OH BETTE,THAT IS SOOO SAD.I AGREE WITH JULIE YOU SHOULD HAD BEEN TOLD THAT IN PRIVATE.AND TO THINK THAT THOSE DOGS TRY TO INTIMIDATE YOU AND YOUR FAMILY IS SOOO UNIMAGINABLE I CAN'T BELIEVE THE GUTS THAT THESE MONSTERS HAVE.MY HEART IS SOOO BROKEN FOR YOU AND YOUR FAMILY AND ALL OF US OTHER MOMS THAT HAVE TO DEAL WITH SOOOO MUCH PAIN.I ASK GOD EVERYDAY TO PLEASE STAY WITH US AND TO GIVE US ALL SOME COMFORT THAT OUR BABIES ARE NOW IN HIS HANDS AND FOR THE STRENGHT TO STAND IN THIS COLD HEARTED WORLD.IT IS SOOO HARD TO WAKE UP EACH MORNING AND FACE ANOTHER DAY.MY HUGS AND PRAYERS TO YOU....PAT-RICKYS MOM
Bette I am so sorry for the loss of your Timmy.
I do not know how they do there .but we heard more from the pretrail than we did at trail.Hang in there .I PRAY they getmax & that will be to good.
Take care & know we all here will have you in our prayers.
Bobbie Billy Lee's mom
Dear Sweet Bette
I was waiting till you were ready to share in what happened at Timmy's pre-trial.I pretty much thought it was a disgrace and I wanted to run up and hug you when they told of how Timmy died.Your sister's loving arms were around you and I hope you felt mine from behind you.The thing about Timmy is he is the youngest of our angels that have been writing recently and therefore I feel like he is all of ours.Our baby Timmy.Even the witness's were calling him a kid.That's good cause the judge hears all that he was just a kid,just a baby.I don't believe the cruelty of the defendants family.Instead of trying to act a little remorseful they were showing what they are made of-TRASH.I sat and wondered how these guys could be so indiffernt and then seeing their relatives I wondered no more-apple doesn't fall far from the tree.Everyone stated Timmy was just loose ends to clean up and that they weren't after him so while there is no argument for taking a life,they had absolutley none and were still acting the fools.
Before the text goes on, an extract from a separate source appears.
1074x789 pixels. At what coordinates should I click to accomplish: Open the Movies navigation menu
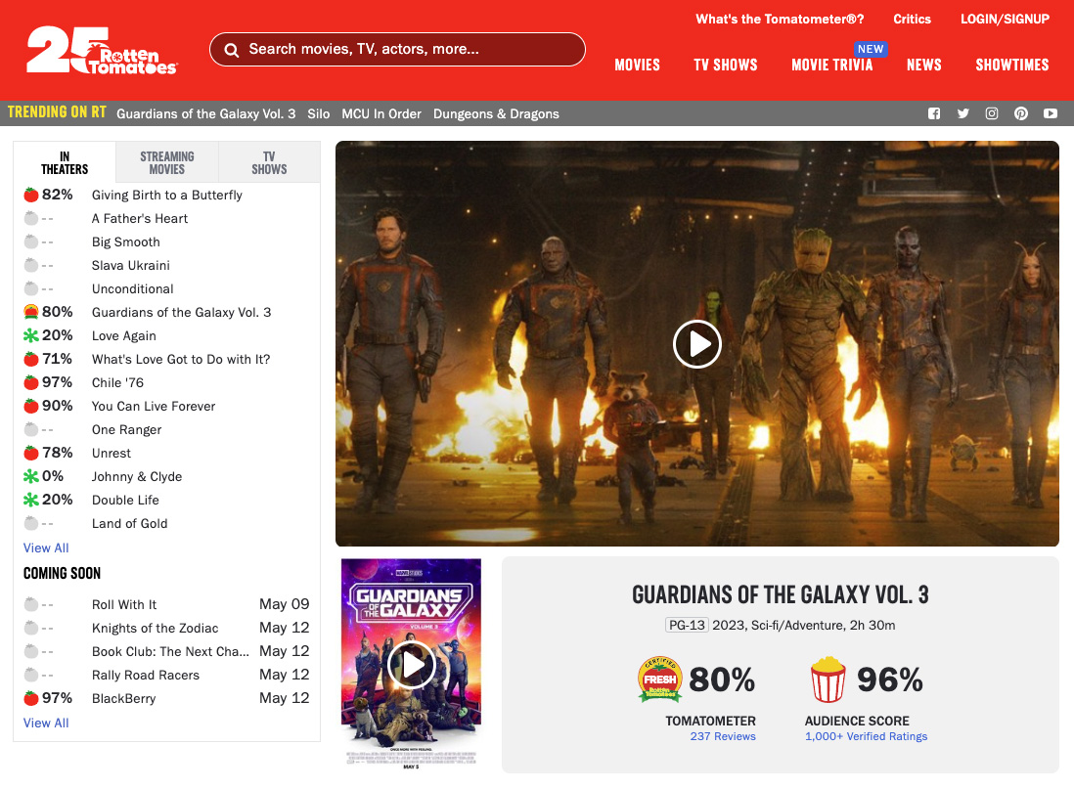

I actually wanted to rip the blonde's pony tail off but I didn't want to do or say anything to hurt the case.I was happy to meet you and you were just as I had pictured Bette.You have a lovely family and I'm sure they will be there as well as us Moms for anything you might need.Thank you for allowing me to meet with you and I look forward to talking with you again.May God Bless you and keep you.Many Hugs your wayBarb/Nicky's MOM
Bette I read the articles and I am so sorry. I wish I could just hug you and help take some of the hurt you are feeling. I cannot believe that they acted that way. One warning should have been all they received. My heart breaks for you and you remain in my prayers.